**Stored data**
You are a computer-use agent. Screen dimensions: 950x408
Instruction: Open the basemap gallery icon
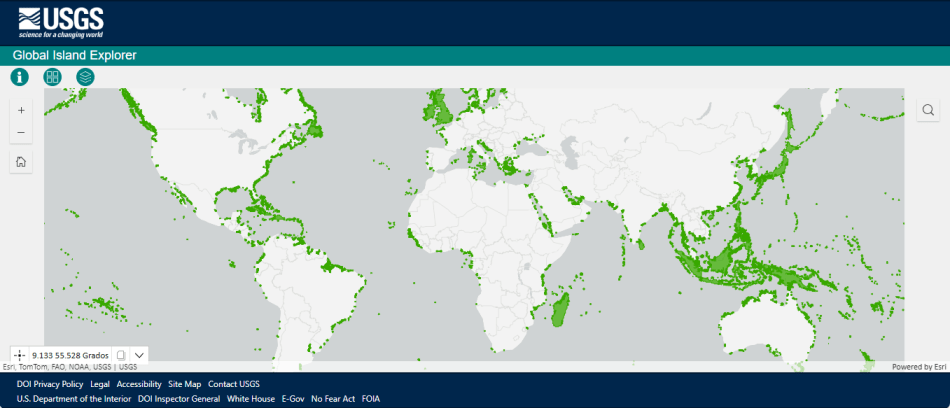(x=52, y=77)
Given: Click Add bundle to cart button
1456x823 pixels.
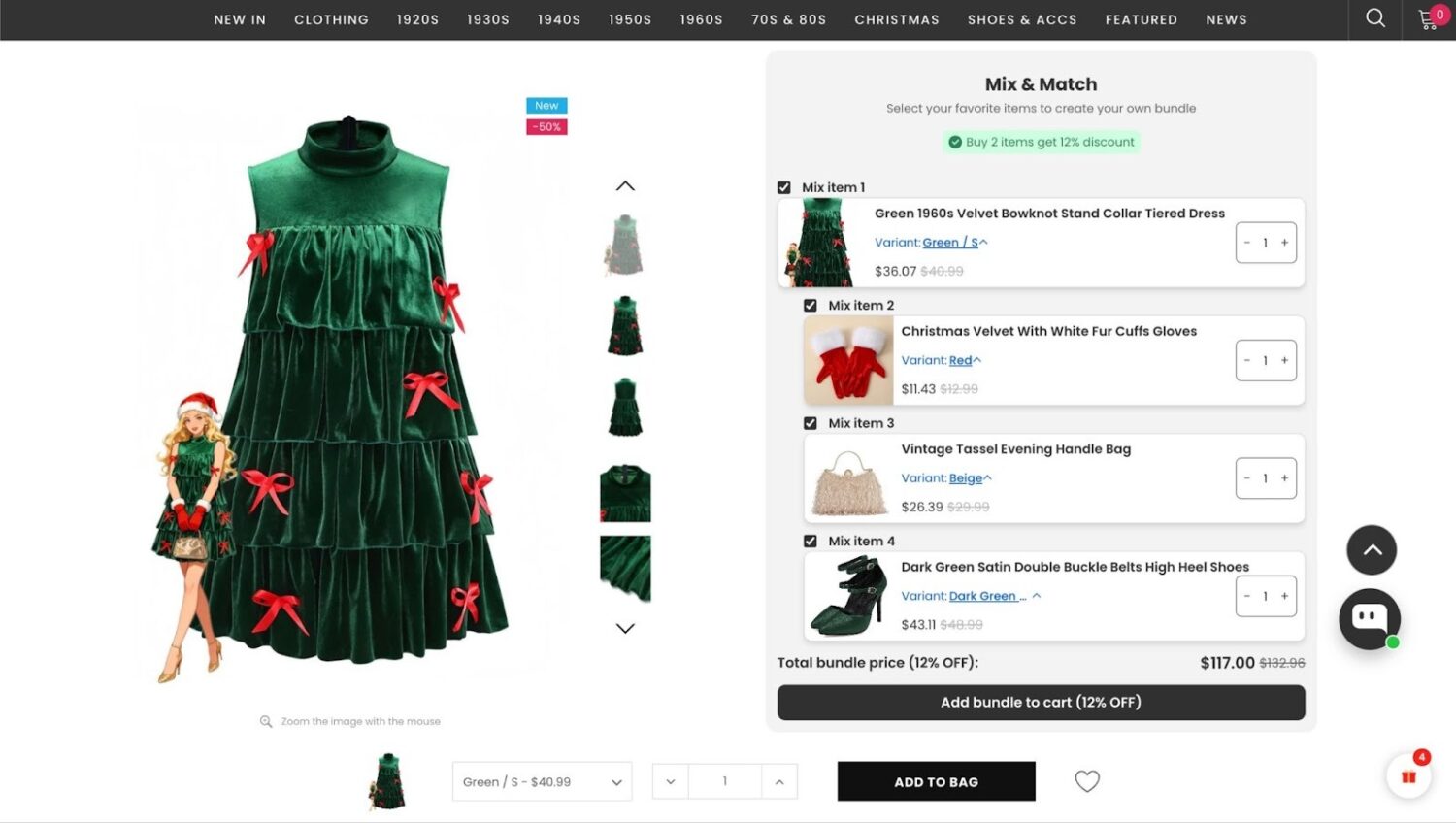Looking at the screenshot, I should pyautogui.click(x=1041, y=702).
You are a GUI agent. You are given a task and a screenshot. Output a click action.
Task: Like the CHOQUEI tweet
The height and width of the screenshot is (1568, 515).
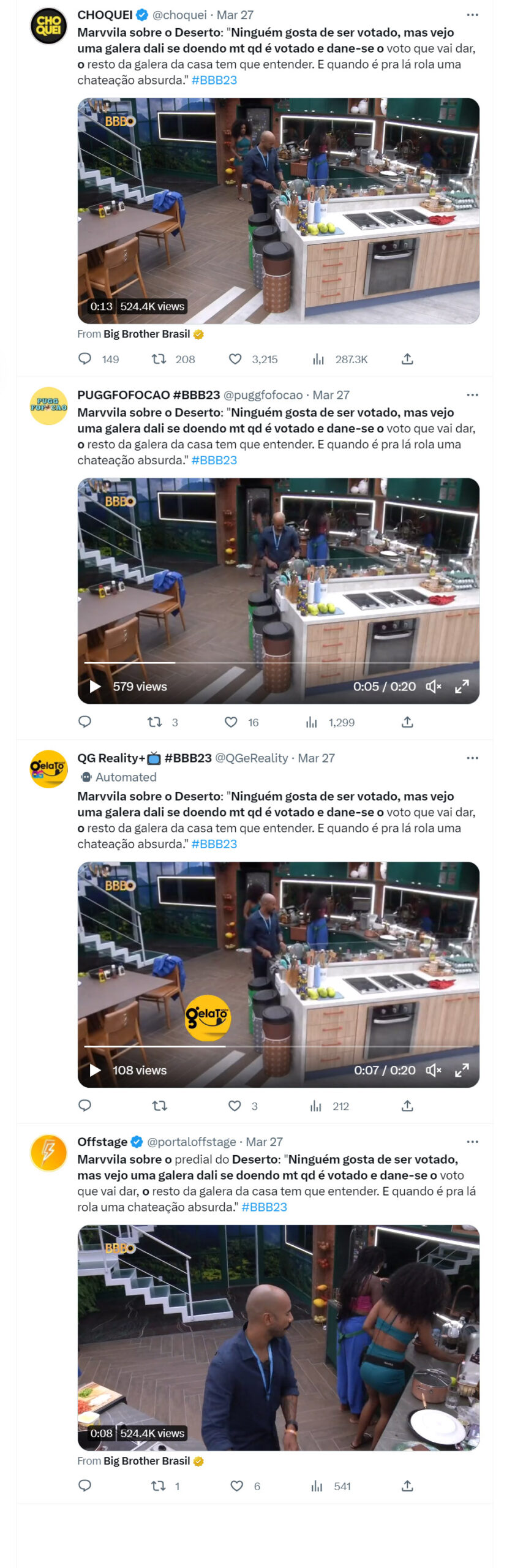235,359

**What the task asks**
Reproduce the lines from the line with "1456x823 pixels." through the last line of the entries exactly, including both ends and excluding pictures.

**Answer area**
1456x823 pixels.
Looking at the screenshot, I should pyautogui.click(x=1041, y=702).
You are a GUI agent. You are given a task and a screenshot. Output a click action.
Task: Like the CHOQUEI tweet
The height and width of the screenshot is (1568, 515).
235,359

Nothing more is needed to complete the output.